-- TO DO --
Write out the lines of the records from the line containing "Given: Refresh the page with reload icon" through the line containing "click(199, 373)", both included, with each one unchanged.

[Records for locating described items]
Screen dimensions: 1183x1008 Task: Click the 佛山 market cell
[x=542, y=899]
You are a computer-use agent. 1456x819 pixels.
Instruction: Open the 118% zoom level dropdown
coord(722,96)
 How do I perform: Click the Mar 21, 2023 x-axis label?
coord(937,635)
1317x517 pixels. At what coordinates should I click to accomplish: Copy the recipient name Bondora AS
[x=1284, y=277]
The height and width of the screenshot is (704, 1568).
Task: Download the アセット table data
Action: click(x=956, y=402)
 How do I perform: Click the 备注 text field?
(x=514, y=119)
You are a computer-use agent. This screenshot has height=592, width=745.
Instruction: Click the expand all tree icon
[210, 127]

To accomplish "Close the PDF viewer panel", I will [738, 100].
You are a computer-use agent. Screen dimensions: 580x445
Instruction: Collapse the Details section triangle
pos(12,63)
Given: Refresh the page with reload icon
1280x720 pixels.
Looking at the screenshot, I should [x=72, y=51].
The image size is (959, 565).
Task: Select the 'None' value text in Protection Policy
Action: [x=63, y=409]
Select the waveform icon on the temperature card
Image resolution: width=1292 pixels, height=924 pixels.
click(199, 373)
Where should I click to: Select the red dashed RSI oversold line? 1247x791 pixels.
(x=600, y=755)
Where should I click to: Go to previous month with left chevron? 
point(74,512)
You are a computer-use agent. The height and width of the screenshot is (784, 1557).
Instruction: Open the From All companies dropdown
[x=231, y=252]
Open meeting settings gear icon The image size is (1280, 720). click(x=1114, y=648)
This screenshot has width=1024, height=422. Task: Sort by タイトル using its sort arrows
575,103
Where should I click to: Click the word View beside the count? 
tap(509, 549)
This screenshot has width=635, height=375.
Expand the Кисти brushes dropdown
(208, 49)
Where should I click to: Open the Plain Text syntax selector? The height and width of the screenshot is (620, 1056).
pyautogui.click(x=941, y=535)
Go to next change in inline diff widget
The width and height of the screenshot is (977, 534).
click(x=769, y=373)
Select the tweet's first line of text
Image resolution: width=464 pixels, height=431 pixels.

-- FULL OUTPUT --
Given: Refresh the page with reload icon
1280x720 pixels.
Looking at the screenshot, I should [x=72, y=51].
The image size is (959, 565).
Task: Select the 'None' value text in Protection Policy
Action: [x=63, y=409]
Select the waveform icon on the temperature card
Image resolution: width=1292 pixels, height=924 pixels.
click(199, 373)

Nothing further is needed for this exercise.